─── Records to process

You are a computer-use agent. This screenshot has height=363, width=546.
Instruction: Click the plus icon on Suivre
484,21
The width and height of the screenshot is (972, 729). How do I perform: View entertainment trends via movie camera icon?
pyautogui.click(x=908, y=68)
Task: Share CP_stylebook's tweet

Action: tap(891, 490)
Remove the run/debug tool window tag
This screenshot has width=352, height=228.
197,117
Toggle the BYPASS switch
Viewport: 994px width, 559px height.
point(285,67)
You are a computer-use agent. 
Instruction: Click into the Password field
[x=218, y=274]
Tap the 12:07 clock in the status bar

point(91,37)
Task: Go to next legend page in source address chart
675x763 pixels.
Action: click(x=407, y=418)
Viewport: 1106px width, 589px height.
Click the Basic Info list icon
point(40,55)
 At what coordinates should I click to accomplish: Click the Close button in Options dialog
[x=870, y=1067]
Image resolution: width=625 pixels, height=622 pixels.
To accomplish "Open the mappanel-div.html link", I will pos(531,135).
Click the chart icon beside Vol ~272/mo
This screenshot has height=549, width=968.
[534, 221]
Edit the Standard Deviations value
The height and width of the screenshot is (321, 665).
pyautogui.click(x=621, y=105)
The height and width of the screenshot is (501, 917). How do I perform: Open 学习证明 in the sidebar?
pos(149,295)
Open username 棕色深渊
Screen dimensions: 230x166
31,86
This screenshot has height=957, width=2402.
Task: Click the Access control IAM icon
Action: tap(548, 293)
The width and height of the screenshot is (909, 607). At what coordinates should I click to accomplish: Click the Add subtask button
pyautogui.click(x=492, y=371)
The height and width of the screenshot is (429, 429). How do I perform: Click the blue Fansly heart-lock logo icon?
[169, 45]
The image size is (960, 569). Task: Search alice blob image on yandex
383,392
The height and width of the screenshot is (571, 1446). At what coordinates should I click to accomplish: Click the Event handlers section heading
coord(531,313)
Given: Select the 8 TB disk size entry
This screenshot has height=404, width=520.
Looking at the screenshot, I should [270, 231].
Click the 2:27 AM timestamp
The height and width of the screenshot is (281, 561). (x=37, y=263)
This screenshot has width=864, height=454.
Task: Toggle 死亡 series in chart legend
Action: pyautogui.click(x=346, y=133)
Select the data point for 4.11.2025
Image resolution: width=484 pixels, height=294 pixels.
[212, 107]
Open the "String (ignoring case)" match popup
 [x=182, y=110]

──────

*Work item*
Count up the lines in the entries that hold "computer", and respond with that count and no other text.

*Answer section*
2